The Constitution State offers up a plan to cut waste, and a city in Iowa is getting rid of curbside glass collection.
UBC price fluctuations: Modest seasonality affects the value of used aluminum beverage cans. Resource Recycling’s market charts show that UBC prices generally fare better in the first and third quarters of the year. About 60 percent of the time, prices fall in July, and the chance prices will rise in September is 80 percent.
Waste reduction plan: The state of Connecticut has announced a plan to reduce waste. The New Haven Register says the state wants to cut waste by 60 percent by the year 2024.
Aluminum scrap in cars: A new report from the Worcester Polytechnics Institute’s Center for Resource Recovery and Recycling shows a high recycling rate of aluminum from scrapped cars. The study shows the rate at 91 percent.
Glass leaves the curb: Sioux City, Iowa has decided to no longer accept glass curbside, instead setting up drop-off sites around the city. According to the Sioux City Journal, the City made the decision after its MRF announced it would no longer accept glass. Continuing curbside collection and transporting the glass to a different MRF would have added 60 cents to residents’ monthly bills.

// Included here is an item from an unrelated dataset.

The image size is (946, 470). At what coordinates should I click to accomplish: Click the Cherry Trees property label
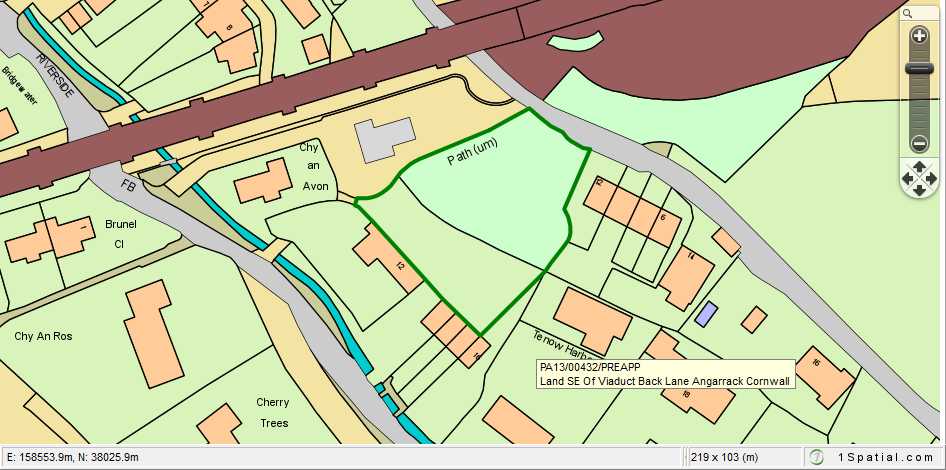coord(272,412)
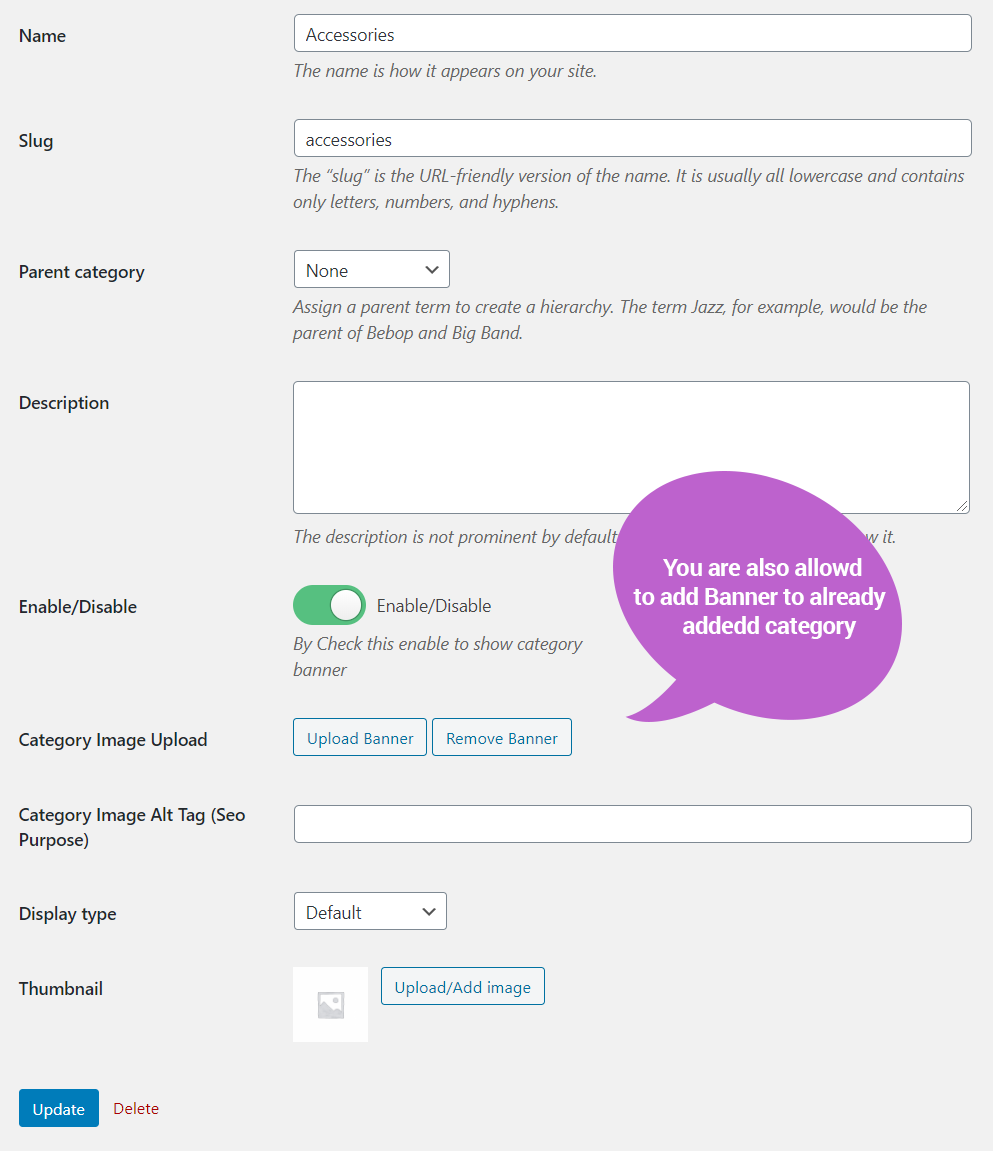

Best and worst of B.C.: Campbell River, British Columbia, a city on the eastern coast of Vancouver Island, is receiving praise for its low contamination rate. According to data from its local MRF, the amount of unacceptable material in its single-stream recycling is 3.9 percent. Meanwhile, the City of Duncan, on the southern part of the island, is facing fines and penalties for its high contamination rate. The Cowichan Valley Citizen reports the City has a contamination rate of around 15 percent.
Redemption center ripples: More than 300 California redemption centers have closed in the past year, which, according to KPCC, is leaving a mark on the state’s homeless population. Many of them earn money by recycling bottles and cans and are now finding that difficult.